▸ **Exercise**
Reproduce the records below; each should match the original exactly.

▸ **Data records**
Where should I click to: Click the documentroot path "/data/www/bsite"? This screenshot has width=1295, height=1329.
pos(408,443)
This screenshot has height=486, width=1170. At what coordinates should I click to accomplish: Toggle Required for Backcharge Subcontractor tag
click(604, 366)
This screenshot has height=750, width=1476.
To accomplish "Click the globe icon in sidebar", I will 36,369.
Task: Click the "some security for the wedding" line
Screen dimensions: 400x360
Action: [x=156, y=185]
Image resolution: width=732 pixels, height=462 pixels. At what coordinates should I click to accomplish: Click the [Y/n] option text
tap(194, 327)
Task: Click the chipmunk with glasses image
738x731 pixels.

▸ **Expected answer**
Where should I click to: Click the documentroot path "/data/www/bsite"? This screenshot has width=1295, height=1329.
pos(408,443)
This screenshot has height=486, width=1170. At what coordinates should I click to accomplish: Toggle Required for Backcharge Subcontractor tag
click(604, 366)
This screenshot has height=750, width=1476.
To accomplish "Click the globe icon in sidebar", I will 36,369.
Task: Click the "some security for the wedding" line
Screen dimensions: 400x360
Action: [x=156, y=185]
Image resolution: width=732 pixels, height=462 pixels. At what coordinates should I click to accomplish: Click the [Y/n] option text
tap(194, 327)
Task: Click the chipmunk with glasses image
738x731 pixels.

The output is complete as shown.